On August 10, 1887, Takamine travelled to the US and married Caroline Field Hitch in New Orleans. They had two sons Jokichi Takamine, born 1888 in Tokyo, Japan, and Ebenezer Takashi Takamine born in 1889. The family emigrated to the US arriving in Chicago in December 1890. Due to her influence he converted to Catholicism.
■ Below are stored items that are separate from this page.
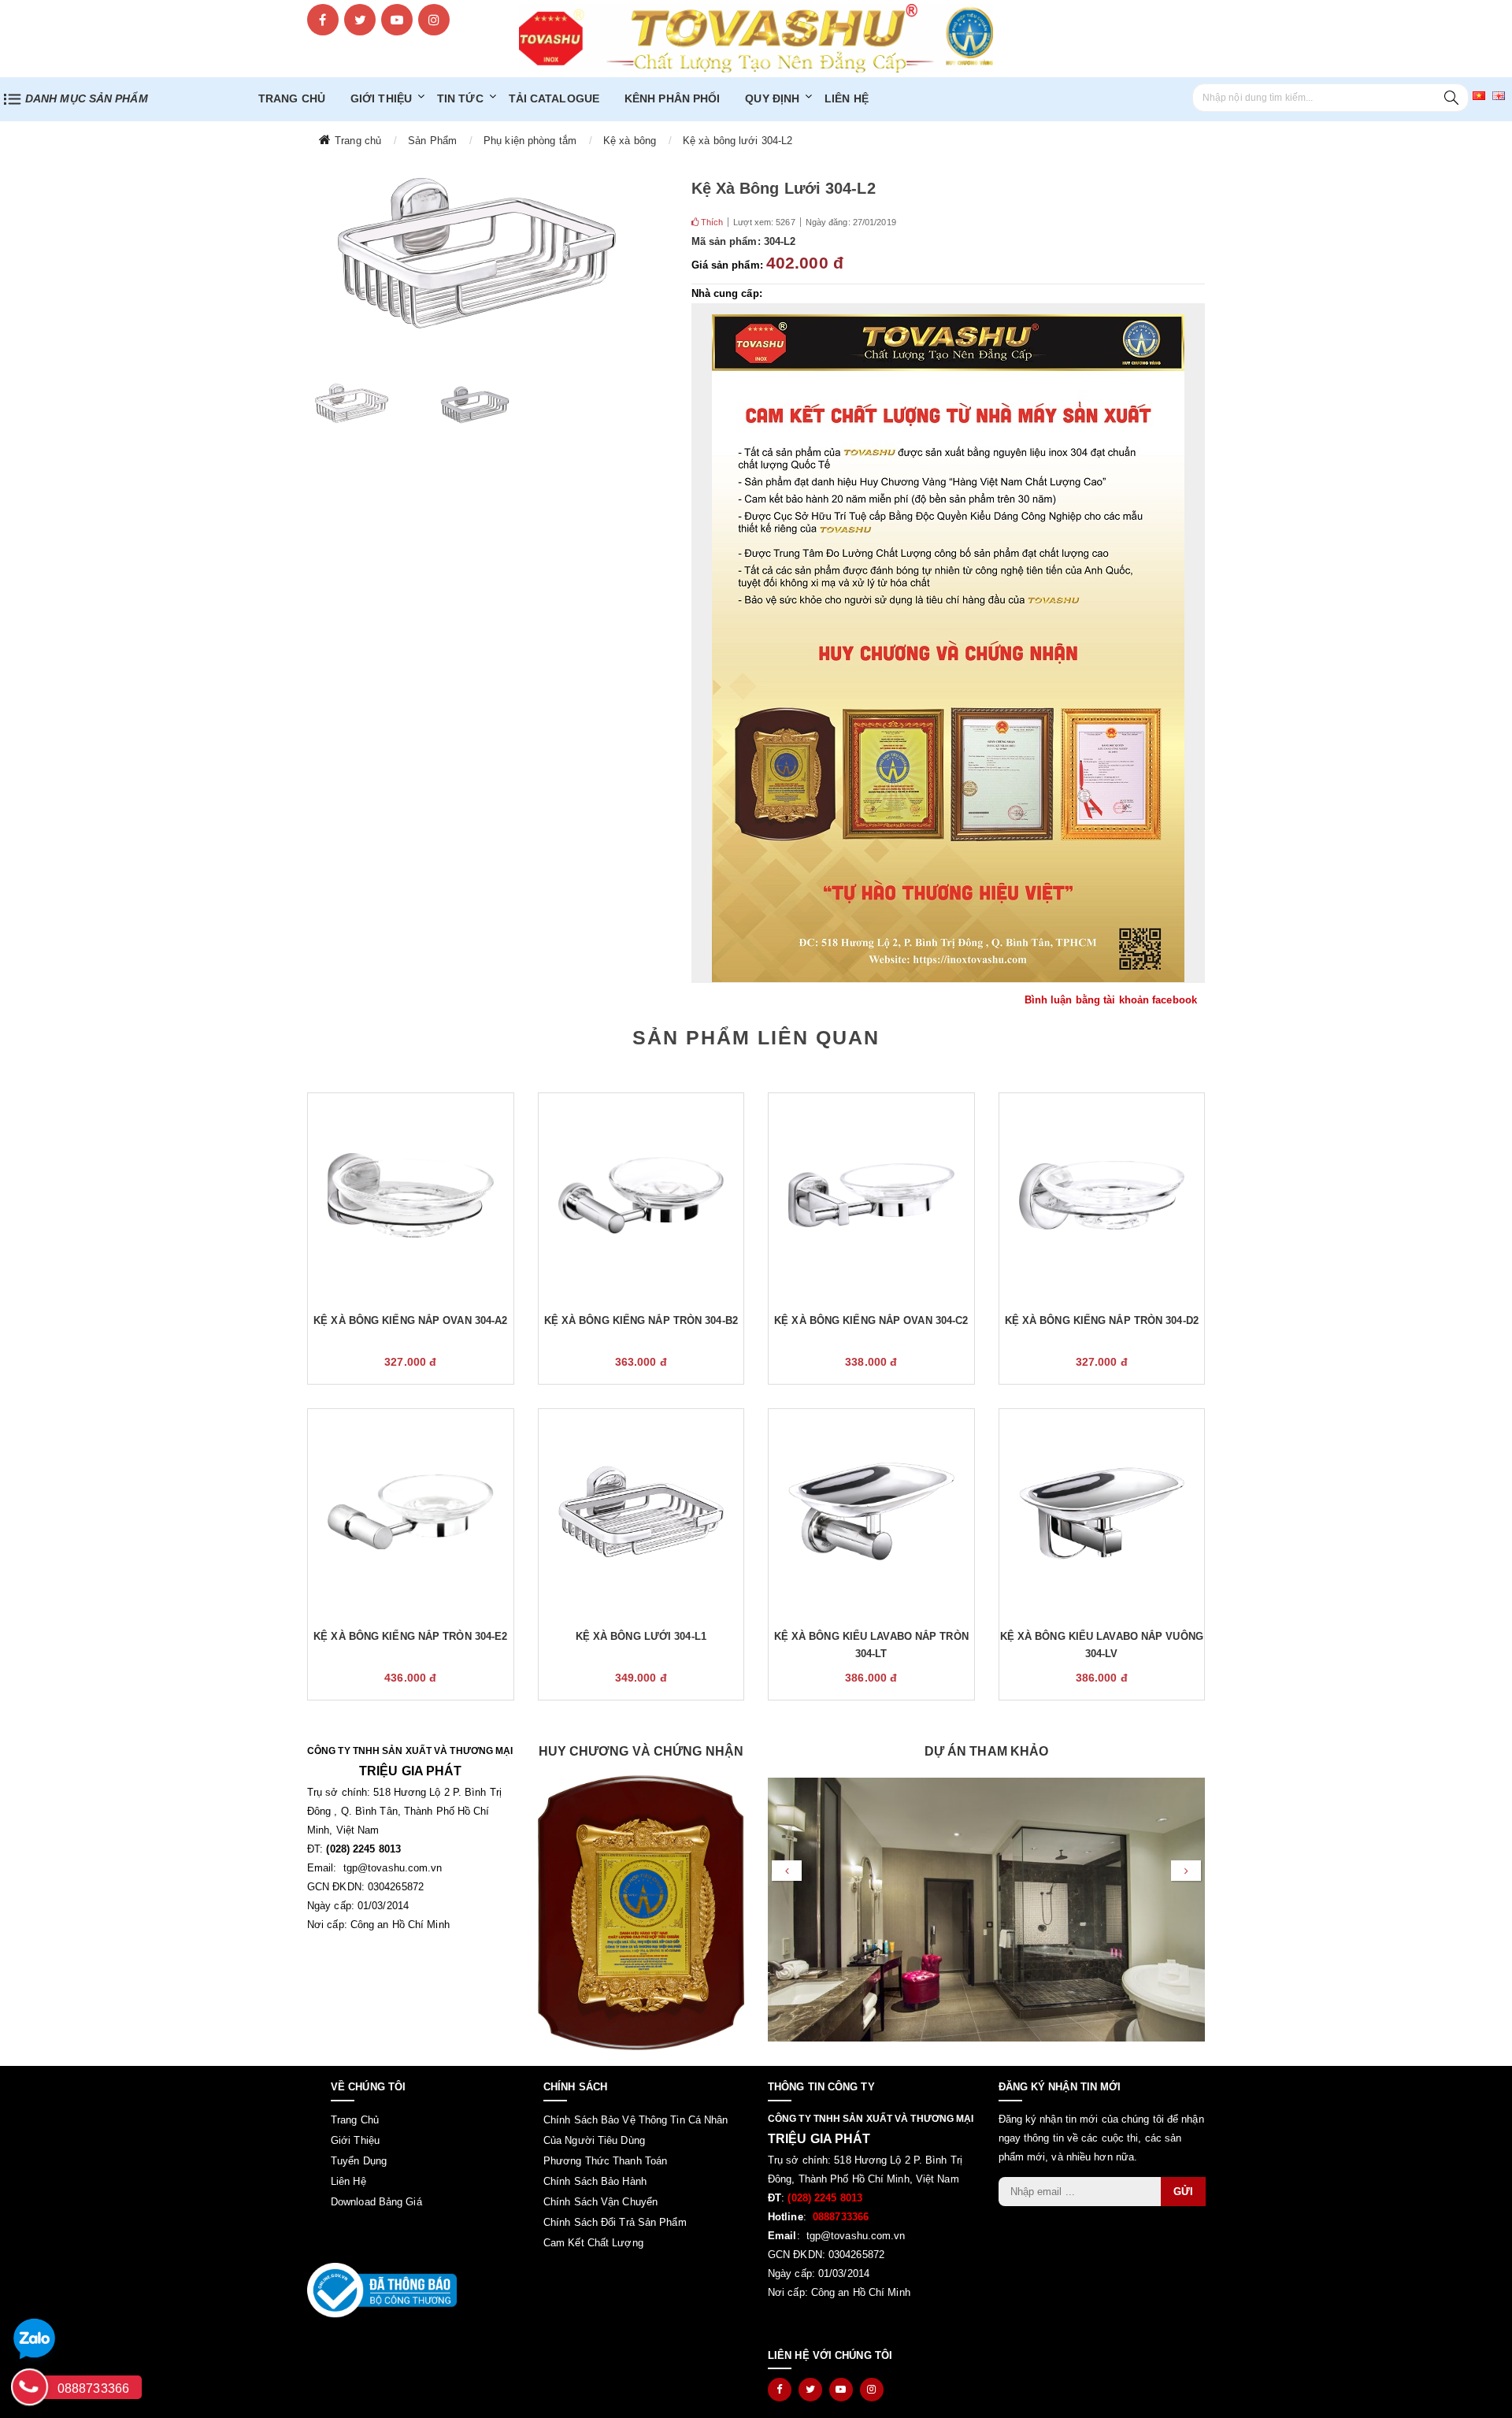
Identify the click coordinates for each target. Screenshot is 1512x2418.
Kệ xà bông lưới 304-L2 (737, 140)
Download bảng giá (376, 2202)
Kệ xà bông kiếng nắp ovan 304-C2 (871, 1320)
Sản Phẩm (432, 140)
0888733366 (93, 2388)
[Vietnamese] (1479, 95)
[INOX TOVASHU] (756, 37)
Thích (711, 222)
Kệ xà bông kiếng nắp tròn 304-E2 (410, 1636)
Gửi (1183, 2191)
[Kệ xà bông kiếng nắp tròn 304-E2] (411, 1511)
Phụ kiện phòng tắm (530, 140)
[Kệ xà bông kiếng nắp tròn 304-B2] (641, 1195)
According to historical records, he would maintain this faith throughout his life.

==Awards and honors==
- In 1899, Takamine was awarded an honorary Doctorate in Engineering by what is now the University of Tokyo.
- On April 18, 1985, the Japan Patent Office selected him as one of Ten Japanese Great Inventors.
- In 2024 he was posthumously inducted into the National Inventors Hall of Fame for his research leading to use of adrenaline (epinephrine) in medicine.

==In popular culture==
As of 2011, two films about the life of Takamine have been made by Toru Ichikawa. In the 2010 film Sakura, Sakura Takamine was portrayed by Masaya Kato. A sequel titled Takamine, also directed by Ichikawa and starring Hatsunori Hasegawa, was released in 2011.

As of 2009, the Takamine home in Kanazawa could still be seen. It was relocated to near the grounds of Kanazawa Castle in 2001.